A new report from Cisco, however, challenges this assumption. SMBs have made significant strides enhancing their security protocols and are closing the gap with their bigger counterparts. The report notes 87 percent of SMB business owners rank security a top priority, and more than 99 percent have a dedicated resource focusing on security.
SMBs are also becoming more diligent about defining metrics to assess their security effectiveness and implementing security controls and tools at rates similar to large enterprises.
No doubt, the emergence of security solutions developed specifically for SMBs is supporting this trend. Security tech providers are now offering affordable tools that cover multiple attack vectors, making it easier and more cost-effective for SMBs to improve their defenses.
Reason Cybersecurity, for example, includes real-time protection capabilities alongside its anti-virus, anti-ransomware, and anti-malware functionalities. It also protects unauthorized applications from accessing communications peripherals like webcams and microphones, often used by hackers to spy on team members and steal sensitive information remotely.

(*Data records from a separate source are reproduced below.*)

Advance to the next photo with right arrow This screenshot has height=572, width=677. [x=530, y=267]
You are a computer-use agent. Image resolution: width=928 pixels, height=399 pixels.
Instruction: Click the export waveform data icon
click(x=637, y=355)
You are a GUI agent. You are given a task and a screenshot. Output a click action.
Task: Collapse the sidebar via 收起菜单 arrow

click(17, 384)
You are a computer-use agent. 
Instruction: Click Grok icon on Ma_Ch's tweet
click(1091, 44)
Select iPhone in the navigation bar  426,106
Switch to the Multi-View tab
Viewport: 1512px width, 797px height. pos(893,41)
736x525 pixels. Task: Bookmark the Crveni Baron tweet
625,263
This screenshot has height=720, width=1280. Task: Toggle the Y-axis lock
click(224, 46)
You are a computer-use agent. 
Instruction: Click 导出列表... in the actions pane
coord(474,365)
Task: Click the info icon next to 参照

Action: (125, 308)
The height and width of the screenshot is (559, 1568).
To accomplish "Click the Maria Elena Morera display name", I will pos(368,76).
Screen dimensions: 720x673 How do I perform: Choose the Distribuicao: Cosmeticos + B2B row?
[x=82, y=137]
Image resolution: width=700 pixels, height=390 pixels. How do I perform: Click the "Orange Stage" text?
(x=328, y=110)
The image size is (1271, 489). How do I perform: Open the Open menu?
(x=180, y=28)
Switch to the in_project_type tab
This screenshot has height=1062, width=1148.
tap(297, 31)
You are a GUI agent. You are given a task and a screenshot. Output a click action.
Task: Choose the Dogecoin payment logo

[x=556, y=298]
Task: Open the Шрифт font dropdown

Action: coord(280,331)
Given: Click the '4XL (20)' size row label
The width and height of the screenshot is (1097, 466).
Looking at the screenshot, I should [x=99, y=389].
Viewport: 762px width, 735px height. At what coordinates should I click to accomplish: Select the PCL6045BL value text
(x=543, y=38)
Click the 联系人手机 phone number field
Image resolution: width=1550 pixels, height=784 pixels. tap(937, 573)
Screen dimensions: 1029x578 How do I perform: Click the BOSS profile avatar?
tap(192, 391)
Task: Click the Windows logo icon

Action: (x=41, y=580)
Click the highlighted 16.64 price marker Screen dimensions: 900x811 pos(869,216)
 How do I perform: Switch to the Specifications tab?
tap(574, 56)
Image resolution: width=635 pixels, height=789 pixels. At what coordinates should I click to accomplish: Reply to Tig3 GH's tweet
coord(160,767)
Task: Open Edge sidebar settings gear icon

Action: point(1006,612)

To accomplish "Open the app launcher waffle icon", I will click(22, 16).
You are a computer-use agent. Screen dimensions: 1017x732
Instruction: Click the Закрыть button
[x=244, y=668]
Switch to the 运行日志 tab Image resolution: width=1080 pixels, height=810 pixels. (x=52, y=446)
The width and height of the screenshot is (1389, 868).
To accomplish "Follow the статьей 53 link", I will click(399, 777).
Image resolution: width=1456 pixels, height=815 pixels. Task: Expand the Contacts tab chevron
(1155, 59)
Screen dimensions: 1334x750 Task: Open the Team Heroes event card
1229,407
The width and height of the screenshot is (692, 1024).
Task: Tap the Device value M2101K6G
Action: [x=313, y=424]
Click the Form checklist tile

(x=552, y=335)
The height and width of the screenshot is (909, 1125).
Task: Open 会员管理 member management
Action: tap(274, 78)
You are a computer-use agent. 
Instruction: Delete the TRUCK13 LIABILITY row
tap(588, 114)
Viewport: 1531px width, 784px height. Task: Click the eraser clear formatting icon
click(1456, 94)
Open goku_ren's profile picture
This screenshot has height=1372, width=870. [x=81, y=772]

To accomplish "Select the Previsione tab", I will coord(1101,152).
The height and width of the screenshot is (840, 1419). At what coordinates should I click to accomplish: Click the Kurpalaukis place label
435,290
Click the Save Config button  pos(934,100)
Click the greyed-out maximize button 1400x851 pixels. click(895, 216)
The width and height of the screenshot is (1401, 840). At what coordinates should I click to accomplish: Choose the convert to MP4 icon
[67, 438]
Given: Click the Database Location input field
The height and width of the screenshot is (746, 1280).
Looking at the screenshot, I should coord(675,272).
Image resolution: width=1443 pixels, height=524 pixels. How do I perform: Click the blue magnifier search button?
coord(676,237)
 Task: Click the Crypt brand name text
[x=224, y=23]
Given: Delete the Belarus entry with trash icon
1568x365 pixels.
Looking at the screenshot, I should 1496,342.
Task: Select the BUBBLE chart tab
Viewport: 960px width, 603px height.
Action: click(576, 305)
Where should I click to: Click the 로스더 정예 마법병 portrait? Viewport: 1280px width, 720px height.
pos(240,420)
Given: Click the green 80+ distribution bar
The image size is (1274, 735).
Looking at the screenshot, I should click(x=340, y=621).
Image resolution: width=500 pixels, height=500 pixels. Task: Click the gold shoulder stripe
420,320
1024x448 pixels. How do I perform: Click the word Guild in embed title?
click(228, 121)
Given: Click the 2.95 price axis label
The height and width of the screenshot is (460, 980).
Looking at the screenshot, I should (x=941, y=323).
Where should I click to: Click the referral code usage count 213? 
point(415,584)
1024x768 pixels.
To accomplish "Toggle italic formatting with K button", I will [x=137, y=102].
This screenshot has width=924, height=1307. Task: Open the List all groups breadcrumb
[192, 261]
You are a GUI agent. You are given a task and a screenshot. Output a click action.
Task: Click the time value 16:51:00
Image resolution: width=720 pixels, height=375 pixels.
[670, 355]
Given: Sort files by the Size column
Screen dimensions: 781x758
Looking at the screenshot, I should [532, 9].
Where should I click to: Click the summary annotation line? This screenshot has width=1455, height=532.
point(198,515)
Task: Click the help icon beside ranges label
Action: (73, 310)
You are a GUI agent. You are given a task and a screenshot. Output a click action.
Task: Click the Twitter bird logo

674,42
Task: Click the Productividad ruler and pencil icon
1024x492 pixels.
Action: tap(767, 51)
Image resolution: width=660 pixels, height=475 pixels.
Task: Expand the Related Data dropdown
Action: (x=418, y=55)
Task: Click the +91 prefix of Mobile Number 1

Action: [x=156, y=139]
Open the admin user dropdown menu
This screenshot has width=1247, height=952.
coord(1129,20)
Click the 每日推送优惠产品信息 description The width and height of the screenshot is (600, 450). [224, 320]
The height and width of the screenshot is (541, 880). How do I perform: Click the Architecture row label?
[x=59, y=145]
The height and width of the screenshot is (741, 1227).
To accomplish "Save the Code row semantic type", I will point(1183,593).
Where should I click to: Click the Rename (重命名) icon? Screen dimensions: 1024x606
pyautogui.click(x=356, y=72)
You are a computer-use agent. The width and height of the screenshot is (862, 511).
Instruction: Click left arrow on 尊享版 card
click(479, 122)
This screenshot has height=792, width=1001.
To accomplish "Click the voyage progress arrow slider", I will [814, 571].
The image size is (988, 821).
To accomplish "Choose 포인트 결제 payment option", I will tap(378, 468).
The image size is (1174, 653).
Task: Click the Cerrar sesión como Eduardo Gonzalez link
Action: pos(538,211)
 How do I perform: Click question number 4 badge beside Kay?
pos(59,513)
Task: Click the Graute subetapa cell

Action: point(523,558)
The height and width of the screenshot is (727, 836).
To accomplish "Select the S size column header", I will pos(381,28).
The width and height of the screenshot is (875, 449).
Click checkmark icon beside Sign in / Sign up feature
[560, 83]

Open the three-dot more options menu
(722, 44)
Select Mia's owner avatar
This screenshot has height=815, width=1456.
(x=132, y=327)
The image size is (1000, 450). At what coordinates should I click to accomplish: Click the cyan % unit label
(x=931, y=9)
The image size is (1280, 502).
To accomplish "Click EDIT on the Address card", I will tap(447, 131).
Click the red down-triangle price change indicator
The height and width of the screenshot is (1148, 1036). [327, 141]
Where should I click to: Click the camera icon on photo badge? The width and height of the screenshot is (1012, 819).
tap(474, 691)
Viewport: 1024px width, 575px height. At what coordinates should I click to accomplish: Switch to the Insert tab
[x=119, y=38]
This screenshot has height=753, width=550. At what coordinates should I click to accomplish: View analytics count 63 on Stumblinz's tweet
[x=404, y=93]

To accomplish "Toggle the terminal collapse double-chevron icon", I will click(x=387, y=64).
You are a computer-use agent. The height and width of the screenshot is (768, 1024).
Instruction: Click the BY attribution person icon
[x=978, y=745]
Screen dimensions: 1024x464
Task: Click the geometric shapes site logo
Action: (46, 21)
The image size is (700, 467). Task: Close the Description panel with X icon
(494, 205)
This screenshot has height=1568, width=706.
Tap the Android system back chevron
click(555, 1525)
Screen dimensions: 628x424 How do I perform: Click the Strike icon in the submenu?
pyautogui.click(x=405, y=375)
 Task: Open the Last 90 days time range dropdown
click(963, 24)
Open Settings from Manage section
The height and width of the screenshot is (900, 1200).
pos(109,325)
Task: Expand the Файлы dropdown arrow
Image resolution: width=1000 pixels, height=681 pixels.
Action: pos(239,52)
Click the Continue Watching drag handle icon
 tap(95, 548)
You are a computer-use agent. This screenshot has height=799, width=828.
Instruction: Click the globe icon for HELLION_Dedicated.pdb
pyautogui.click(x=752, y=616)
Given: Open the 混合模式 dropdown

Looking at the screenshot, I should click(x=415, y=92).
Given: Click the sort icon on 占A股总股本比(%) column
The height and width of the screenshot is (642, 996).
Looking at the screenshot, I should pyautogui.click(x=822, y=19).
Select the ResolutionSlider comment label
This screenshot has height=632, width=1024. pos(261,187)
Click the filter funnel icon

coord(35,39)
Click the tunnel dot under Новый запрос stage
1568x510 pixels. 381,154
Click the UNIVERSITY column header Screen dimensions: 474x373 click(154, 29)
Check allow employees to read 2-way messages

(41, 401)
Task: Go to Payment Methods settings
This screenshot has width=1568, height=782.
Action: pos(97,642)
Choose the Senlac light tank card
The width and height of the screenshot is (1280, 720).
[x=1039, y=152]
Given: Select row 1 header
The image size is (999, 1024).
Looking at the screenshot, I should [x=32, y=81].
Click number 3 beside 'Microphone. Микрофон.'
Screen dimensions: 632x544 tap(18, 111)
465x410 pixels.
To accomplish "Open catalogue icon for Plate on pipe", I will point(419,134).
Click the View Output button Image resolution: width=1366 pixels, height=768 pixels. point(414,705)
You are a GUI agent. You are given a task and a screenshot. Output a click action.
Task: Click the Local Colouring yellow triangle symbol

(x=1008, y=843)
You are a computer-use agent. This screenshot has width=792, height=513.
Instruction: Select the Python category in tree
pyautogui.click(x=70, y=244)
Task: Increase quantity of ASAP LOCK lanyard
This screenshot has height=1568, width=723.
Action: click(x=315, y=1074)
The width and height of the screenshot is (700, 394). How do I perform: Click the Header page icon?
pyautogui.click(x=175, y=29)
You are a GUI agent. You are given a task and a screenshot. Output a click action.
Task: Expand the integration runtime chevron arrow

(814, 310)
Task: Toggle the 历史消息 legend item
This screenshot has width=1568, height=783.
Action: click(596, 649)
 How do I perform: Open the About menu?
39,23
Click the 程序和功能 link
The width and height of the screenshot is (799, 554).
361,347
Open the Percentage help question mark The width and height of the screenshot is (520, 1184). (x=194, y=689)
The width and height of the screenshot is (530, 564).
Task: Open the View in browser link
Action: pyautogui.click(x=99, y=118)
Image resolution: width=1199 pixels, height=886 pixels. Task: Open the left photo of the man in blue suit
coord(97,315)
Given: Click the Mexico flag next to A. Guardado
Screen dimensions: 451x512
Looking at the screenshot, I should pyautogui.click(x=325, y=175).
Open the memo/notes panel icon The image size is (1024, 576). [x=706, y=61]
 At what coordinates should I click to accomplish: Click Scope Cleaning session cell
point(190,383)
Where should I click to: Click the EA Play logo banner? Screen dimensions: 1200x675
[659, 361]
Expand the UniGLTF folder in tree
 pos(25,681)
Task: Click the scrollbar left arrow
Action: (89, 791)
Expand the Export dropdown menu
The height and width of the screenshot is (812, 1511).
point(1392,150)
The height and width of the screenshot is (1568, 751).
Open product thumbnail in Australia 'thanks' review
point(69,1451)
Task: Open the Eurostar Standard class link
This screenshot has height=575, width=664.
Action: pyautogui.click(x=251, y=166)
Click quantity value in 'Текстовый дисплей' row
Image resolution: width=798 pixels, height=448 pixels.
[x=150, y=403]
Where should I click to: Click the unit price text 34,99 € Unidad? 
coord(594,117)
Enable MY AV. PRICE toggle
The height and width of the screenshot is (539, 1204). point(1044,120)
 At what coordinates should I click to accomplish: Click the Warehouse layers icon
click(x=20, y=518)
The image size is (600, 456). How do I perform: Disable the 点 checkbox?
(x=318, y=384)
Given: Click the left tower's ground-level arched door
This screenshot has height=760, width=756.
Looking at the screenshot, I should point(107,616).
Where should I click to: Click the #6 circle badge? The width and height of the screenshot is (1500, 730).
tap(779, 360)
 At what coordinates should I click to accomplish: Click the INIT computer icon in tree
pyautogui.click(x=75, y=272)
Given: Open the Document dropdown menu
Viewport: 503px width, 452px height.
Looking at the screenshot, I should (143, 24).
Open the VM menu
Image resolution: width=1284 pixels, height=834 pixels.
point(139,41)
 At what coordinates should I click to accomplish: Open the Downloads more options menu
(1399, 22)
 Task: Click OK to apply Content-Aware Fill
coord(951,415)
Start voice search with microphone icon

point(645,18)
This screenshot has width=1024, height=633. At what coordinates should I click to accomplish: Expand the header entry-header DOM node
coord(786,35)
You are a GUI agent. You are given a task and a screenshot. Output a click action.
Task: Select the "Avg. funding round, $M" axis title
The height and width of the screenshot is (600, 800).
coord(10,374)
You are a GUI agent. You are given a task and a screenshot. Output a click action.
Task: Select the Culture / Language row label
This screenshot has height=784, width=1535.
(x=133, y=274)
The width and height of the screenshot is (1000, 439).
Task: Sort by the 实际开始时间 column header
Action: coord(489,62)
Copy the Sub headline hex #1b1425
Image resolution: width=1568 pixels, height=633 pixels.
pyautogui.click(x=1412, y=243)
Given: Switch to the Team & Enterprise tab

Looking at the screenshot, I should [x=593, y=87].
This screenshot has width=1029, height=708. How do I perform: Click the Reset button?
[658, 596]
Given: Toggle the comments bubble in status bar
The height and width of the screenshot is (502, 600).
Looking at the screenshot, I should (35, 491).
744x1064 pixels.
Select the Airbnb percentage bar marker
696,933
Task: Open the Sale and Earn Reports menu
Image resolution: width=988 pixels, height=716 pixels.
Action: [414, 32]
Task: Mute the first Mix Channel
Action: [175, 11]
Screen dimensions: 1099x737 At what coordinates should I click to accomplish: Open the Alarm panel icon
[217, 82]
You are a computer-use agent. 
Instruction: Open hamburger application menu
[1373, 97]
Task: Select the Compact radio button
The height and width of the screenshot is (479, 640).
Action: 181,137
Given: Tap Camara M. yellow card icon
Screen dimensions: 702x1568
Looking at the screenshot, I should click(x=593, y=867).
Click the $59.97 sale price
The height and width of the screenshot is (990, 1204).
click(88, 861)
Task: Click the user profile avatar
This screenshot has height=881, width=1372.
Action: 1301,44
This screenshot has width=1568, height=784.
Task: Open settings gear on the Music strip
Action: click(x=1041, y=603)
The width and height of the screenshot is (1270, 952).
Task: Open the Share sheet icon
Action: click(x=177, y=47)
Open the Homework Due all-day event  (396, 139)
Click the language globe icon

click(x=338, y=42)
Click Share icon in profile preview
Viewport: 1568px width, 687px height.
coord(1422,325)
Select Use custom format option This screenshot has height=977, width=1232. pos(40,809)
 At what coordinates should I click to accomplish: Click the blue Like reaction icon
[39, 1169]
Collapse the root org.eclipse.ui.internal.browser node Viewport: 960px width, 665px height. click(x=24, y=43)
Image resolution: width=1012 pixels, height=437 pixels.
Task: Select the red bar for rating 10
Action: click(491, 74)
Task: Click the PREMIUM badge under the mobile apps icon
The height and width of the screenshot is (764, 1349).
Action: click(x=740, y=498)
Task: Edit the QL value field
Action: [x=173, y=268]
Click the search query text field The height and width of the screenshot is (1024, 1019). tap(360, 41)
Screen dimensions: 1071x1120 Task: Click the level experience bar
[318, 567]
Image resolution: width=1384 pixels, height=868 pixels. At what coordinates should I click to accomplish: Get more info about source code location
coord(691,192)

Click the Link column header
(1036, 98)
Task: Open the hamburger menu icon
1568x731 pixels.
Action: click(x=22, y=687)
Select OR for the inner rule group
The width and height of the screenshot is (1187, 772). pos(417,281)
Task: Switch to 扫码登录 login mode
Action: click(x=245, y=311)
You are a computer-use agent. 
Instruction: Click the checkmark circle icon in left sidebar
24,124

The increased focus on security and better implementation of cybersecurity solutions among SMBs are certainly positive developments. With enterprise-style protection now available to literally any size organization, the threat can be dramatically minimized for any size organization.
Yet even with improved technology to reduce threats, the human factor is still a significant concern; one single misstep by an employee can cause a breach that leads to a major security incident. To achieve a truly effective security posture, SMBs must put systems in place to minimize human error that can turn an unintentional mistake into a security disaster.
The Psychology of Human Error
The reality is this: Humans make mistakes. A Tessian study found that 88 percent of data breaches can be linked to human error. That doesn't necessarily mean that humans are the "weak link" in your organization's security, but it is important to understand how and why they make these all-too-human errors. As Tessian points out, employees have psychological reactions to stimuli and judgment that make them likely to commit errors and be susceptible to manipulation.
Hackers use social engineering attacks like phishing to take advantage of these human tendencies, cleverly manipulating users into giving up sensitive information or downloading and running malware onto their work devices.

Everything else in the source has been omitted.